O magari scoprire che la Siroque, la casa di campagna del film Un’ottima annata esiste davvero e si chiama Chateau La Canorgue. Vi ricordate Russell Crowe che beve rosso in giardino con lo zio? Potete farlo anche voi. I vini prodotti sono buoni e c’è una piccola cantina dove si possono assaggiare.
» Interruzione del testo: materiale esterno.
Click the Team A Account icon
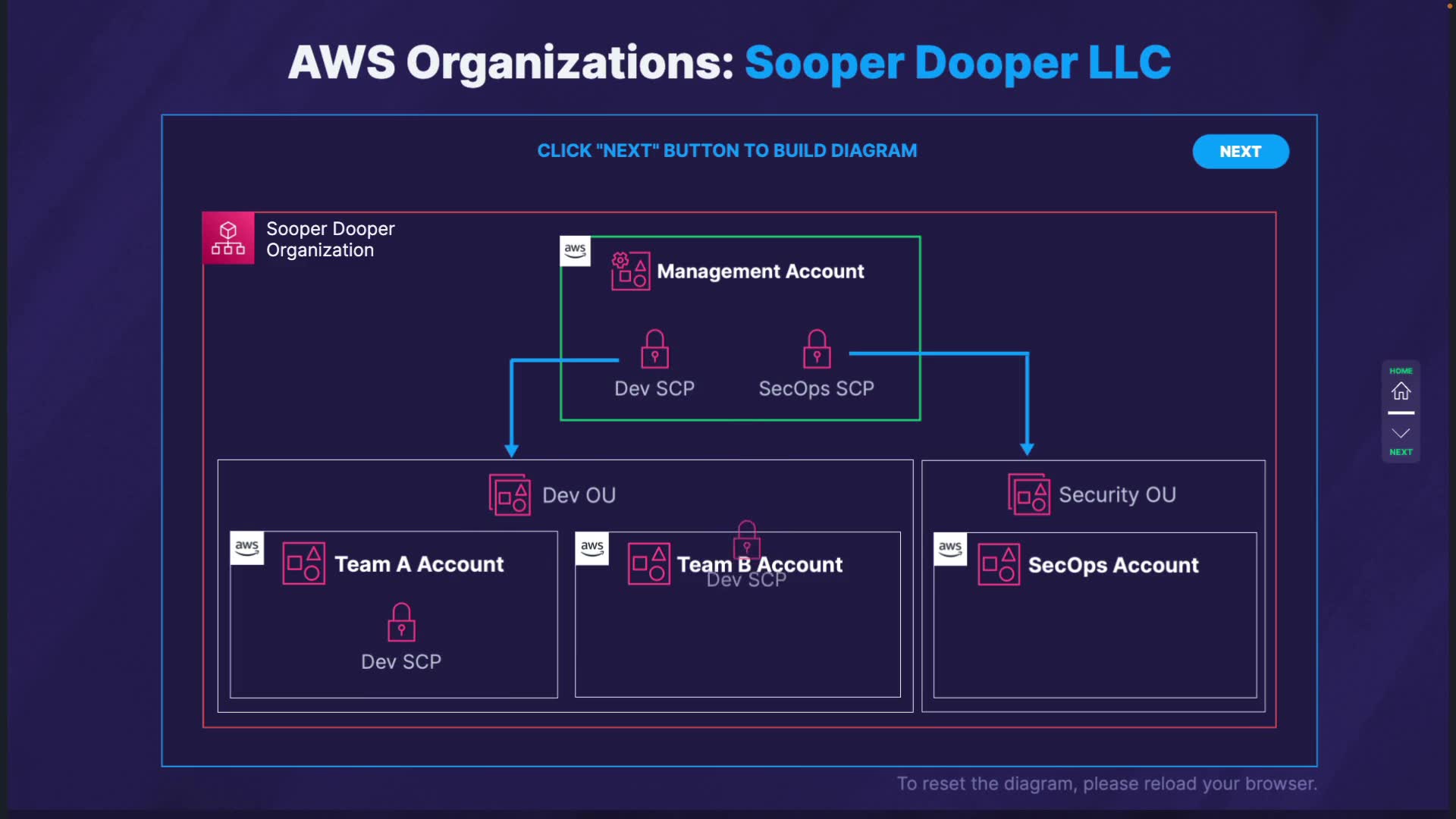Screen dimensions: 1456x819 click(x=303, y=563)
I libri di Peter Mayle, lo scrittore del romanzo da cui ha preso vita il film con Russell Crowe, mi hanno accompagnata lungo tutto il viaggio in Provenza. Un inglese che si innamora di questa regione e decide di viverci. Nei suoi libri ci scopri i posti segreti a lui cari, i modi di fare, persino il numero di baci, almeno tre, che la gente del posto dà quando si incontra. Sapevate quanti tipi di pastis esistono in Provenza? E che con le melanzane si fa il caviale dei poveri, il “caviar d’aubergine”? Se qualcuno vi dice di volervi dare un cinque sardine, non vi sta proponendo un piatto di pesce ma un sonoro ceffone che vi lascerà le cinque dita in viso.

Mayle ho creduto di vederlo a Lourmarin. Stava al tavolino del café Gaby e si godeva il passeggio in una giornata di mercato. Era davvero lui? Non lo saprò mai  anche se ho provato a seguirlo timidamente. L’ho perso quando un venditore di meloncini mi ha invitato ad assaggiarne un pezzetto. I meloni di Cavaillon sono una specialità della zona, tondi, succosi e simpatici.

Continuo a dondolarmi sull’amaca e a sonnecchiare placida come un micio al sole. Stasera ceniamo al Fournil, un bistrot giù in paese. Dicono che il tramonto dalla sua terrazza sia stupendo.